The Fifth Angel
Page 2
Finished, Amanda smiled doubtfully at herself in the mirror and went back downstairs to cook her oatmeal. The rich aroma of the cereal mixed pleasantly with the smells of spring that drifted in through the kitchen window on a warm breeze. Amanda breathed deep and sighed, considering the next three days. This was exactly what she needed, no travel, no late nights. Instead she would live the life of a normal suburban mother. It was a reprieve from the grind of her latest case.
The children stirred upstairs.
She heard Parker thump his way to the bathroom and flick on the screeching shower. Just as the cereal was ready, they all began to appear. Her nine-year-old son, Teddy, wandered into the kitchen. Teddy had the round red face of his father with Amanda’s hair. He was oblivious to her, tousle-headed, wearing just his pajama bottoms and playing an electronic Gameboy. His little sister, Glenda, wasn’t far behind him. She, on the other hand, was already dressed in a pink jumper. She had pulled her own brown hair into pigtails and tied them off with two pink hairbands.
“Hi, Mommy,” she said, her voice nearly chirping. “You’re going to come with me to Brownies today after school, right?”
“Good morning, sweetheart,” Amanda said, kissing her daughter. “Yes I am.
“And what about you?” she asked her son. “Don’t I get a good morning from you?”
“Oh, hi, Mom,” Teddy said without lifting his head.
“Did you do your homework last night?” Amanda asked.
“Maybe,’’ he said. Not even looking her in the eye.
She watched his face.
“Why does it matter?” he asked.
A thick lump grew in her throat. “You have to do well in school,” she said.
“What was I supposed to do last night?” he asked.
She didn’t know. “Wasn’t it that science project?” she said. “That thing you were doing with worms and electricity?’’
“Electricity kills worms, Mom. That was two different assignments and about four months ago.’’
“What’s this about electric worms?” Parker said in his booming southern drawl. He had burst into the kitchen still working on his necktie. He was flush with the raw cheerfulness that had attracted Amanda to him so many years ago. Now it grated on her, but she let him kiss her cheek and hug her from behind.
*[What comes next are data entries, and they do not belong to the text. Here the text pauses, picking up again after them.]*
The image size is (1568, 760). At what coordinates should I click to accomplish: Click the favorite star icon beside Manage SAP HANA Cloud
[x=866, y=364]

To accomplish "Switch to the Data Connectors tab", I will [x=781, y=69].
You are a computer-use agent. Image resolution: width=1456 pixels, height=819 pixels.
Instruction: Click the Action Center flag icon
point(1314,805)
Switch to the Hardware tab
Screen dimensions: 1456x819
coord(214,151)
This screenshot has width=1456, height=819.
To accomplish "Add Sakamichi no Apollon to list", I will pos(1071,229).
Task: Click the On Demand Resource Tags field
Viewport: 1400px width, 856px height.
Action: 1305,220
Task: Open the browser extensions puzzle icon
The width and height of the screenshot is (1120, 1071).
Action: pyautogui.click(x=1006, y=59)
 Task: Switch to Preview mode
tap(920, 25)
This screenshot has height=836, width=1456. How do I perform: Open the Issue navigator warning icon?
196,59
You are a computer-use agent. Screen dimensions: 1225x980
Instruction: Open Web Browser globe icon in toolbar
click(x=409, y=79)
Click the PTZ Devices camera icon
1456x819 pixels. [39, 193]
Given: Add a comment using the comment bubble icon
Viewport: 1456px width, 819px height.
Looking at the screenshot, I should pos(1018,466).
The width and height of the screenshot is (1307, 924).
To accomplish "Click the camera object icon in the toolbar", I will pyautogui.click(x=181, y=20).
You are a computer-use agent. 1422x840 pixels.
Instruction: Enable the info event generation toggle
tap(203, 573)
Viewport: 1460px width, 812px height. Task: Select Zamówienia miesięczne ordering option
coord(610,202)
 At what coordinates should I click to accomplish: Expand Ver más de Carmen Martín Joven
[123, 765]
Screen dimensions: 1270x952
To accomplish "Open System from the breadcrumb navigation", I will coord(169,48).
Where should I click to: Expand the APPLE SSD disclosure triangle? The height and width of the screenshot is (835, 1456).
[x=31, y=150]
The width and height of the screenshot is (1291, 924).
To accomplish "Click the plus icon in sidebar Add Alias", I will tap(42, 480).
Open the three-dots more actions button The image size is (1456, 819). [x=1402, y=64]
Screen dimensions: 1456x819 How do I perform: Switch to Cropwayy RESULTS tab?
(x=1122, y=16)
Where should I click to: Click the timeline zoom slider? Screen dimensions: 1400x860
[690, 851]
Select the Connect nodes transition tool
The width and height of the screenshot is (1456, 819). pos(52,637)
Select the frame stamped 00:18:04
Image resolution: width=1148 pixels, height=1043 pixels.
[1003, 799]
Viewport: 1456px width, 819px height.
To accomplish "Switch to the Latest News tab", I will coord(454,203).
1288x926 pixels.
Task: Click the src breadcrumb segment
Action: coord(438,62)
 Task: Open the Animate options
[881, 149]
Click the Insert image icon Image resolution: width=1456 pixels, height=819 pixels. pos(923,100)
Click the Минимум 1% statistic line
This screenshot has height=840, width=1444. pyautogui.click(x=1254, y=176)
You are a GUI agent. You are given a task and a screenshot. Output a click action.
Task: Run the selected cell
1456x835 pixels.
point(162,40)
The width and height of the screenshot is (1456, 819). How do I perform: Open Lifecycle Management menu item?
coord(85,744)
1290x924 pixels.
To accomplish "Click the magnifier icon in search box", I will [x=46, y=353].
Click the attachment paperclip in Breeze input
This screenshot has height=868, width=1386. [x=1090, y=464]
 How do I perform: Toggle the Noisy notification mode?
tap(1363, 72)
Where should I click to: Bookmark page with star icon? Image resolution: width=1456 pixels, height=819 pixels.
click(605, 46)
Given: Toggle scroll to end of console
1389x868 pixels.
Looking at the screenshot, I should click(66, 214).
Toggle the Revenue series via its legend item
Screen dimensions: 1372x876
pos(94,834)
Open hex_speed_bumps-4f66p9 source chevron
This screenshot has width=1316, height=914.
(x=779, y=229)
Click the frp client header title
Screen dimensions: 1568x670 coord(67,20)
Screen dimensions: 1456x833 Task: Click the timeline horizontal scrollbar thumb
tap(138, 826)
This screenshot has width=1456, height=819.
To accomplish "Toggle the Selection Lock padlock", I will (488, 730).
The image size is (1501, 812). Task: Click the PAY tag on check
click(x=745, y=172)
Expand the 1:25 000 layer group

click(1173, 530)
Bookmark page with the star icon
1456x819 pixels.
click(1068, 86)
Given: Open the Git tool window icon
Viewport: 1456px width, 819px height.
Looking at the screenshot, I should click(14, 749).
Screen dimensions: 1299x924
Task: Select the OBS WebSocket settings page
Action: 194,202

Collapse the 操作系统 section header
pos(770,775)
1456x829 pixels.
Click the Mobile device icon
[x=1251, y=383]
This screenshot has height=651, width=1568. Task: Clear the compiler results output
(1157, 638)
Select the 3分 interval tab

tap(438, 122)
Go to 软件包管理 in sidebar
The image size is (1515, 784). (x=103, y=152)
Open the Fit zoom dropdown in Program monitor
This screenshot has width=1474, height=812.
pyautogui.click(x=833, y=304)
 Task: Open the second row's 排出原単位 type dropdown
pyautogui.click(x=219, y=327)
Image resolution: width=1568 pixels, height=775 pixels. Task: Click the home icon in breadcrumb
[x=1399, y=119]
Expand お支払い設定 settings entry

Amanda even leaned back into him. Parker was a big man, heavyset and solid like a bear despite a stomach that was beginning to get away from him. She thought it would be good for the kids to see them that way, and she squeezed his thick hand while she stirred the pot. It troubled her to show him affection for appearance’ sake. She wanted to mean it. She wanted this moment to touch her deep down. She concentrated on the sun’s warmth, the smells of the kitchen, and the comfortable sound of a family.
But before she could really feel it, the phone rang.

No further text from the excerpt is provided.